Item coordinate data
....................

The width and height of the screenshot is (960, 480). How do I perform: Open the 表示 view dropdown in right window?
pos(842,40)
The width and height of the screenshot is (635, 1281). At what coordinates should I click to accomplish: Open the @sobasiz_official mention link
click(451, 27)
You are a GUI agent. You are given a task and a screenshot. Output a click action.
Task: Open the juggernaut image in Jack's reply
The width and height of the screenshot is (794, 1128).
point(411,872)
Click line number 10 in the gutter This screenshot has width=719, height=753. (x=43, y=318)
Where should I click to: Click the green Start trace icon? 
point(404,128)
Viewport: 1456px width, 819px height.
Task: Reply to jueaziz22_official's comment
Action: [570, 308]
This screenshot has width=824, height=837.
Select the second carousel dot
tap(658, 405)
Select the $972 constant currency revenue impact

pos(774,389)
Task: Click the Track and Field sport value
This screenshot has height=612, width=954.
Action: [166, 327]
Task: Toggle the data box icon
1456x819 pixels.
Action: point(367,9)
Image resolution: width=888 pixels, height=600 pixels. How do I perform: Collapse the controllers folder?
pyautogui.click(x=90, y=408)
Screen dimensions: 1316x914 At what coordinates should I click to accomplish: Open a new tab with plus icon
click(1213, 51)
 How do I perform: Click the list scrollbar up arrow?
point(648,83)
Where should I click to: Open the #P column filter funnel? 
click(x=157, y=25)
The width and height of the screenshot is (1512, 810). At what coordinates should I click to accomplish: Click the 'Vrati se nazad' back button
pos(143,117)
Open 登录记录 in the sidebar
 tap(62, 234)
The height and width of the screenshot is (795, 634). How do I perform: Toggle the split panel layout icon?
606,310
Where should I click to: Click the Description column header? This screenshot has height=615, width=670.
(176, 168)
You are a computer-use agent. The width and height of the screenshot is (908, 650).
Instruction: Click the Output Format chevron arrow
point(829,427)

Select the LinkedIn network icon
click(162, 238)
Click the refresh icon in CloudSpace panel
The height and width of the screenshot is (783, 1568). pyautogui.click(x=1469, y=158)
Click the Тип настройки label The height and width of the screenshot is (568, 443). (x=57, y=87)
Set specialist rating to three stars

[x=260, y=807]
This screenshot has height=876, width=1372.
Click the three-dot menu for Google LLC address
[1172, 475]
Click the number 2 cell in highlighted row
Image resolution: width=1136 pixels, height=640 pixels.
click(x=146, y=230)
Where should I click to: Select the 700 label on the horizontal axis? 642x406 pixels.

....................

What you will do
Put every line of the items above into a JSON list of strings, with one string per line. Leave out blank lines.

Complete response
[
  "The width and height of the screenshot is (960, 480). How do I perform: Open the 表示 view dropdown in right window?",
  "pos(842,40)",
  "The width and height of the screenshot is (635, 1281). At what coordinates should I click to accomplish: Open the @sobasiz_official mention link",
  "click(451, 27)",
  "You are a GUI agent. You are given a task and a screenshot. Output a click action.",
  "Task: Open the juggernaut image in Jack's reply",
  "The width and height of the screenshot is (794, 1128).",
  "point(411,872)",
  "Click line number 10 in the gutter This screenshot has width=719, height=753. (x=43, y=318)",
  "Where should I click to: Click the green Start trace icon? ",
  "point(404,128)",
  "Viewport: 1456px width, 819px height.",
  "Task: Reply to jueaziz22_official's comment",
  "Action: [570, 308]",
  "This screenshot has width=824, height=837.",
  "Select the second carousel dot",
  "tap(658, 405)",
  "Select the $972 constant currency revenue impact",
  "pos(774,389)",
  "Task: Click the Track and Field sport value",
  "This screenshot has height=612, width=954.",
  "Action: [166, 327]",
  "Task: Toggle the data box icon",
  "1456x819 pixels.",
  "Action: point(367,9)",
  "Image resolution: width=888 pixels, height=600 pixels. How do I perform: Collapse the controllers folder?",
  "pyautogui.click(x=90, y=408)",
  "Screen dimensions: 1316x914 At what coordinates should I click to accomplish: Open a new tab with plus icon",
  "click(1213, 51)",
  " How do I perform: Click the list scrollbar up arrow?",
  "point(648,83)",
  "Where should I click to: Open the #P column filter funnel? ",
  "click(x=157, y=25)",
  "The width and height of the screenshot is (1512, 810). At what coordinates should I click to accomplish: Click the 'Vrati se nazad' back button",
  "pos(143,117)",
  "Open 登录记录 in the sidebar",
  " tap(62, 234)",
  "The height and width of the screenshot is (795, 634). How do I perform: Toggle the split panel layout icon?",
  "606,310",
  "Where should I click to: Click the Description column header? This screenshot has height=615, width=670.",
  "(176, 168)",
  "You are a computer-use agent. The width and height of the screenshot is (908, 650).",
  "Instruction: Click the Output Format chevron arrow",
  "point(829,427)",
  "Select the LinkedIn network icon",
  "click(162, 238)",
  "Click the refresh icon in CloudSpace panel",
  "The height and width of the screenshot is (783, 1568). pyautogui.click(x=1469, y=158)",
  "Click the Тип настройки label The height and width of the screenshot is (568, 443). (x=57, y=87)",
  "Set specialist rating to three stars",
  "[x=260, y=807]",
  "This screenshot has height=876, width=1372.",
  "Click the three-dot menu for Google LLC address",
  "[1172, 475]",
  "Click the number 2 cell in highlighted row",
  "Image resolution: width=1136 pixels, height=640 pixels.",
  "click(x=146, y=230)",
  "Where should I click to: Select the 700 label on the horizontal axis? 642x406 pixels."
]